You've got to read and write. You can't pass on anything but baby stories like the Yellow Emperor by word of mouth. The village is growing. Soon your fields will touch the fields of Sukoshi Village to the west, and then what happens? You won't know what to do, so you'll fight with Sukoshi Village.

"Religion. No! It's just getting drunk the way you do it. You're set up for it by being half-starved and then you go into samadhi and you feel better so you think you understand everything. No! You've got to do things. If you don't grow up, you die. All of you.

"Women. That's wrong. It's good for the men, but it's wrong. Half of you are slaves, do you understand? Women are people too, but you use them like animals and you've convinced them it's right for them to be old at thirty and discarded for the next girl. For God's sake, can't you try to think of yourselves in their place?

"The breeding, the crazy breeding—it's got to stop. You frugal Orientals!

But you aren't frugal; you're crazy drunken sailors. You're squandering the whole world. Every mouth you breed has got to be fed by the land, and the land isn't infinite.

"I hope some of you understood. Li Po would have, a little, but he's dead.

"I'm going away now. You've been kind to me and all I've done is make trouble. I'm sorry."

He fumbled on the ground and found the samurai's flashlight. With it he hunted the village's outskirts until he found the Japanese's buckboard car. He started the motor with its crank and noisily rolled down the dirt track from the village to the highway.

Royland drove all night, still westward. His knowledge of southern California's geography was inexact, but he hoped to hit Los Angeles.

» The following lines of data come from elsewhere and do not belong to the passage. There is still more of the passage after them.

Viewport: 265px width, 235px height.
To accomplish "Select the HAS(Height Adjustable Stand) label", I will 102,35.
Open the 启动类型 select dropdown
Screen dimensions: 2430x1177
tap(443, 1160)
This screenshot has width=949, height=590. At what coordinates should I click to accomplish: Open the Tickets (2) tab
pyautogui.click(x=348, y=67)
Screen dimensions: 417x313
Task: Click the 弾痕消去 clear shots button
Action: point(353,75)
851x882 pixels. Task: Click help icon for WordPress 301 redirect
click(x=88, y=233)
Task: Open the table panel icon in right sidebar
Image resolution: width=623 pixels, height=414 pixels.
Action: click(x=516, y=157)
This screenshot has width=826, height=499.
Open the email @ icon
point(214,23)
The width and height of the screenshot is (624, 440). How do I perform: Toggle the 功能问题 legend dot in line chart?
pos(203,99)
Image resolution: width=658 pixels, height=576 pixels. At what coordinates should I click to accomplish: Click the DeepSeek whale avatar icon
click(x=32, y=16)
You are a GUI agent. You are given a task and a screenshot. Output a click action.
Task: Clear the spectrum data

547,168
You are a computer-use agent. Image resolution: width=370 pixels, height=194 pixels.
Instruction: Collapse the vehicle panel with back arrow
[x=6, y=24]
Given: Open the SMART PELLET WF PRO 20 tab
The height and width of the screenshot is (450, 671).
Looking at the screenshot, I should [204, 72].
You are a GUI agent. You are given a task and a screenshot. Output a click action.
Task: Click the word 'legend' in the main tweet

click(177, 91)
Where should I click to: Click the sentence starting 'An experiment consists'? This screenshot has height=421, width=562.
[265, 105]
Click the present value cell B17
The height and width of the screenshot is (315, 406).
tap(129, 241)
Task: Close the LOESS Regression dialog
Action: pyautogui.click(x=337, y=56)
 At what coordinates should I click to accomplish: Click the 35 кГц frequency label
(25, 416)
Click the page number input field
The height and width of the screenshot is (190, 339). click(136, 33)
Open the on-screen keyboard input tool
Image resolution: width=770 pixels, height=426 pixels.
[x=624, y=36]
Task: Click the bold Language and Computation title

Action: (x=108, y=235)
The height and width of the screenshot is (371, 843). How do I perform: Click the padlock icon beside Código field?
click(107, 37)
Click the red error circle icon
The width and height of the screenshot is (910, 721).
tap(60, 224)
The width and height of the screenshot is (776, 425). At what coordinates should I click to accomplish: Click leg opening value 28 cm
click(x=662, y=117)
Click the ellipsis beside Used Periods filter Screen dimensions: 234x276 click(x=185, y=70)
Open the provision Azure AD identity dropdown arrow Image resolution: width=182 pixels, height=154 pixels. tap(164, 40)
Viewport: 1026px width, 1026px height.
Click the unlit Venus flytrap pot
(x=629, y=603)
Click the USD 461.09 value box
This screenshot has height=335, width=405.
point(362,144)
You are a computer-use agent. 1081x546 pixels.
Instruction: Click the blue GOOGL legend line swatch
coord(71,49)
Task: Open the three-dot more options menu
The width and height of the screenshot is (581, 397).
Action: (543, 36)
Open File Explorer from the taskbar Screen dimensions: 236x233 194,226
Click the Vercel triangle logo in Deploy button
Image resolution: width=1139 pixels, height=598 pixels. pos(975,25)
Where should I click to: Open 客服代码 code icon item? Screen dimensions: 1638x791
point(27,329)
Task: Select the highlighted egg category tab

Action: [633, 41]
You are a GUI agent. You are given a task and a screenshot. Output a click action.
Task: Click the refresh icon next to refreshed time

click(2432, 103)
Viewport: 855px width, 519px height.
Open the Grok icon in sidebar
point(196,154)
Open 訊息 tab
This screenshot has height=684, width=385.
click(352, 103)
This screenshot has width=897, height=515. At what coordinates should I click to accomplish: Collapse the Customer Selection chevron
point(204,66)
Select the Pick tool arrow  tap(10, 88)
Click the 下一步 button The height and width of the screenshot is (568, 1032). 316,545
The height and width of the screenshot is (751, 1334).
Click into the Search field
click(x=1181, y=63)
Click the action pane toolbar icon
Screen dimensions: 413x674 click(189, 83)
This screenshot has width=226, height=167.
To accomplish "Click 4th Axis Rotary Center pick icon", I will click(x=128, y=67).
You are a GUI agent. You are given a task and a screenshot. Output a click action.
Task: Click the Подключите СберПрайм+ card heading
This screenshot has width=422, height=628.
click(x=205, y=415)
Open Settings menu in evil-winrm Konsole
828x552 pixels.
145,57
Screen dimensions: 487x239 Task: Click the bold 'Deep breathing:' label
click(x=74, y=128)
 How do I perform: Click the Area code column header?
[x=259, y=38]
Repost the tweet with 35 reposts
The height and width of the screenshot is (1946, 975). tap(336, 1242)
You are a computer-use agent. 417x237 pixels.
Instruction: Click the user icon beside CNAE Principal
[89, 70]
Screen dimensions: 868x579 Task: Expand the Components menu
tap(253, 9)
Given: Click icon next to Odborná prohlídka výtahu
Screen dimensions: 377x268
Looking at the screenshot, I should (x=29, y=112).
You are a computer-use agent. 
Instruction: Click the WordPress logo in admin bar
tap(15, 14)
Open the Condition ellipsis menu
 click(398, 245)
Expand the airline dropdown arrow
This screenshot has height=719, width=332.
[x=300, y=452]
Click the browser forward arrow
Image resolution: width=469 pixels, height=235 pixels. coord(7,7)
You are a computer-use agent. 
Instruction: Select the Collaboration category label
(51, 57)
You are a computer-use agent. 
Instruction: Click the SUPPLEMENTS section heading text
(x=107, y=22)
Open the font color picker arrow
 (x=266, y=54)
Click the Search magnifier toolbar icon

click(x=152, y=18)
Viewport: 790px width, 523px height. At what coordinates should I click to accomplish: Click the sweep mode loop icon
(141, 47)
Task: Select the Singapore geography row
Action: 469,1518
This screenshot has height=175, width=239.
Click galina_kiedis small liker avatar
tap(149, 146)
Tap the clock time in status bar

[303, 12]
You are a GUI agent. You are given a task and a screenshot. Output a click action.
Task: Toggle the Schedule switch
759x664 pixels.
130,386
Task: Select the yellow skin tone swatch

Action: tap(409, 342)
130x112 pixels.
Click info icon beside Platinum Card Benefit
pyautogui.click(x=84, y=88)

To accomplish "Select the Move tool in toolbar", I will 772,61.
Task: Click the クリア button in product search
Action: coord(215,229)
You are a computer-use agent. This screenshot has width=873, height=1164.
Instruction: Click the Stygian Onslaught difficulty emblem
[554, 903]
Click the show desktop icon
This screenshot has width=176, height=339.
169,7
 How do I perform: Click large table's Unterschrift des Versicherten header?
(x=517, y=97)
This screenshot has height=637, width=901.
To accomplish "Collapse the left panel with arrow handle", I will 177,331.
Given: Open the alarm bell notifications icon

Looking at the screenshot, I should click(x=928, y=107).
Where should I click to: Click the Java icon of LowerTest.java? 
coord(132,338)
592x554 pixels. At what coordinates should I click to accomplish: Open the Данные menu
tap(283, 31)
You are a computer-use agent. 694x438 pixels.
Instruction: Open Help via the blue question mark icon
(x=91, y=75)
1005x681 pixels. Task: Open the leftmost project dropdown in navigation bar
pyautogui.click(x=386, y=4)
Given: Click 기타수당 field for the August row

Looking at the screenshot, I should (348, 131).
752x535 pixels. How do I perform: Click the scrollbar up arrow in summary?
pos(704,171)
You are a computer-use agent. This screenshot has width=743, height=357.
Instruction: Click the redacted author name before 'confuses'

There might be a chance of losing himself in a great city. He had abandoned hope of finding present-day counterparts of his old classmates like Jimmy Ichimura; obviously they had lost out. Why shouldn't they have lost? The soldier-politicians had won the war by happenstance, so all power to the soldier-politicians! Reasoning under the great natural law post hoc ergo propter hoc, Tojo and his crowd had decided: fanatic feudalism won the war; therefore fanatic feudalism is a good thing, and it necessarily follows that the more fanatical and feudal it is, the better a thing it is. So you had Sukoshi Village, and Ugetsu Village; Ichi Village, Ni Village, San Village, Shi Village, dotting that part of Great Japan formerly known as North America, breeding with the good old fanatic feudalism and so feudally averse to new thought and innovations that it made you want to scream at them—which he had.

The single weak headlight of his buckboard passed few others on the road; a decent feudal village is self-contained.

Damn them and their suicidal cheerfulness! It was a pleasant trait; it was a fool in a canoe approaching the rapids saying: "Chin up!

Everything's going to be all right if we just keep smiling."